It started as a school-wide writing assignment: research the namesake of your school and decide whether it is appropriate or not.
The school is DSST: Stapleton Middle School. The namesake is Benjamin Stapleton, a former mayor of Denver.
The assignment comes amid a debate about the Stapleton neighborhood of Denver and it’s name.
“We learned about all his background, ho he was as a person and a mayor,” said Brooklyn Luckett, a seventh grader.
When she discovered one part of the former mayor’s history, Luckett was stunned.
“I went to the therapist and I just sat in her office for a couple of hours,” she said. “And during that time I was just thinking about how all of that information was like rushed into me and I didn’t know how to react.”
History Colorado has shown 9NEWS a Ku Klux Klan roster from the 1920s. Newspapers around that time write about Stapleton promising to work with the klan.
“Now saying the name it just makes me think about what we learned about him and how it’s not really what I want to be known about my school,” Luckett said.
The persuasive writing assignment quickly turned into a mission for a group of sixth, seventh and eighth graders. Many of them are trying to get leaders to change the name of the charter school.
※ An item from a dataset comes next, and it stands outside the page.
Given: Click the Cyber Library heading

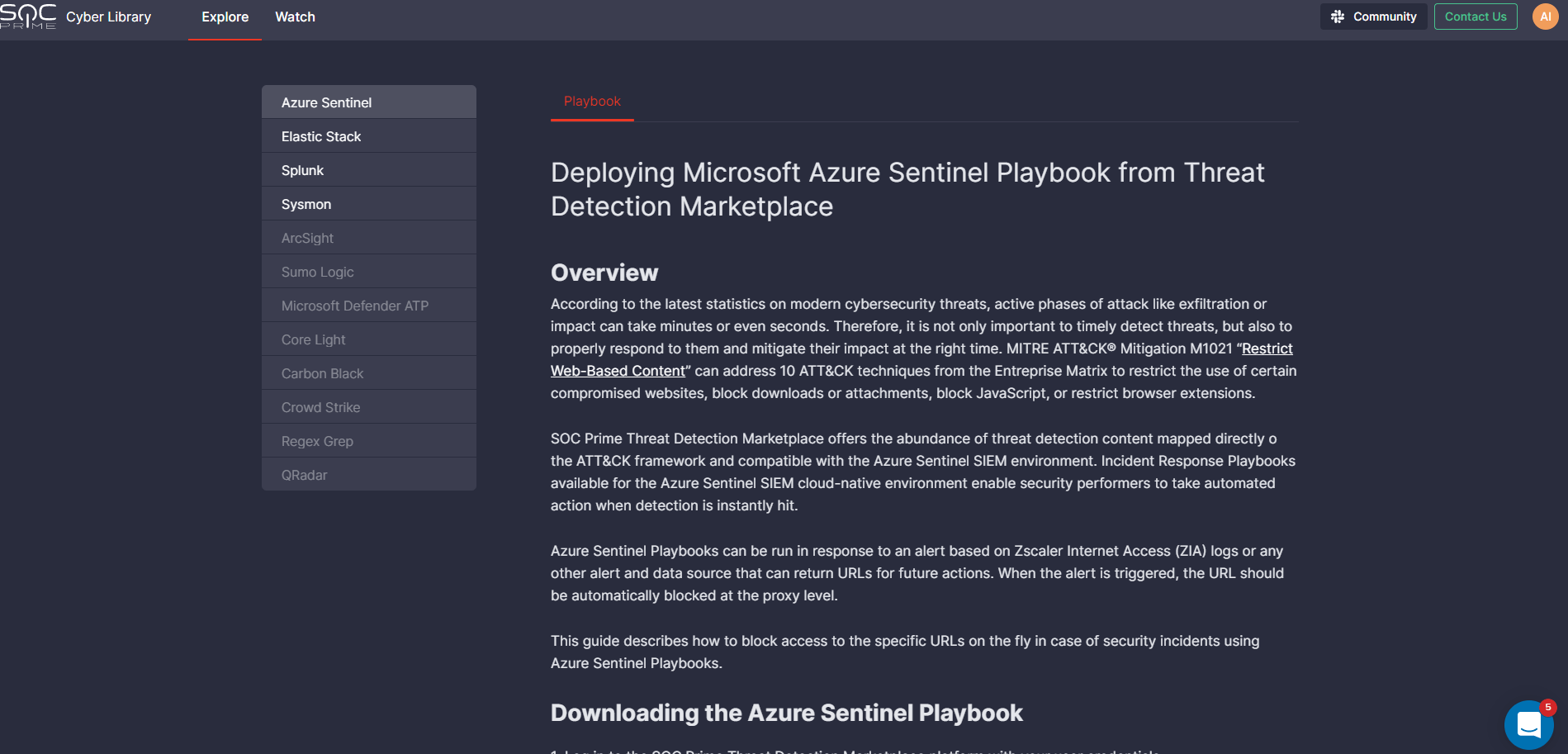Looking at the screenshot, I should (108, 17).
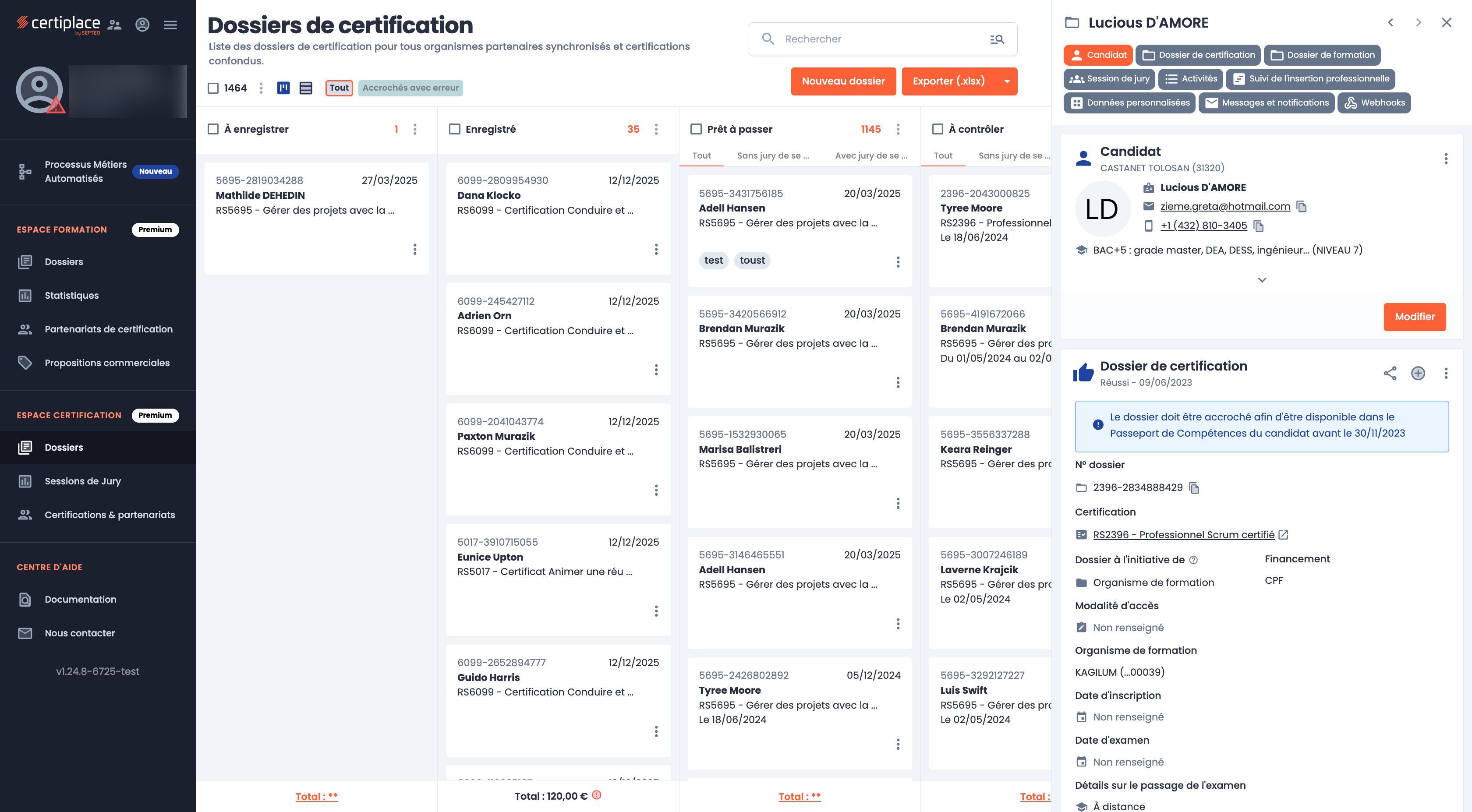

As part of the project, students at the school were surveyed about how they felt about changing the name. About 60 percent of them either strongly or generally agreed that changing the name is a good idea.
“I think it’s really great that so many people are able to come together and talk about this issue,” said Charles Bresler, a seventh grader who helped lead a presentation to school leaders.
Another 30 percent of students disagree with changing the name.
“We can live up to our name our school has a very good reputation around college acceptance and other things and we’ve created those accomplishments and we shouldn’t have to cover them up because of a name,” said Anya Schroder, an eighth grader who initially agreed with changing the name, then opposed it after doing more research.
“Giving students and staff a chance to redeem the name and make sure that people understand that stapleton is a name that can be honored…it’s honorable,” she said.
The middle schoolers have enlisted the help of high schoolers at nearby DSST: Stapleton High School. A group of those students had already been fighting the Stapleton name, trying to get the Stapleton neighborhood to change it as well.
“A lot of people really think that Denver doesn’t have a racist history…that’s more like in the south or other parts of the country, but if you really look at it, we’ve had a lot of issues. And this is an issue today,” said Ahmed Eltayeb, a tenth grader at the high school.
Changing the name of a charter school may be an easier endeavor than changing an entire neighborhood and the businesses using its name. Advocates have fought for years to get the developer behind the Stapleton neighborhood to reconsider using the former mayor’s name.
These students believe their efforts, if successful, could further propel that movement.
“If our school, which is the flagship school, were to change its name it would kind of be like an avalanche where a little tiny stone could cause multiple rocks to fall down,” Bresler said.
A spokesman for DSST leadership told 9NEWS that leaders were proud of the students for talking about the issue and will continue discussing the issue.
Editor’s note: An earlier version of this story indicated that DSST leadership wasn’t considering a name change. After publication of the story, a DSST spokesperson reached out to clarify that a name change may be considered, and that the school system is encouraging more dialogue with students on the issue.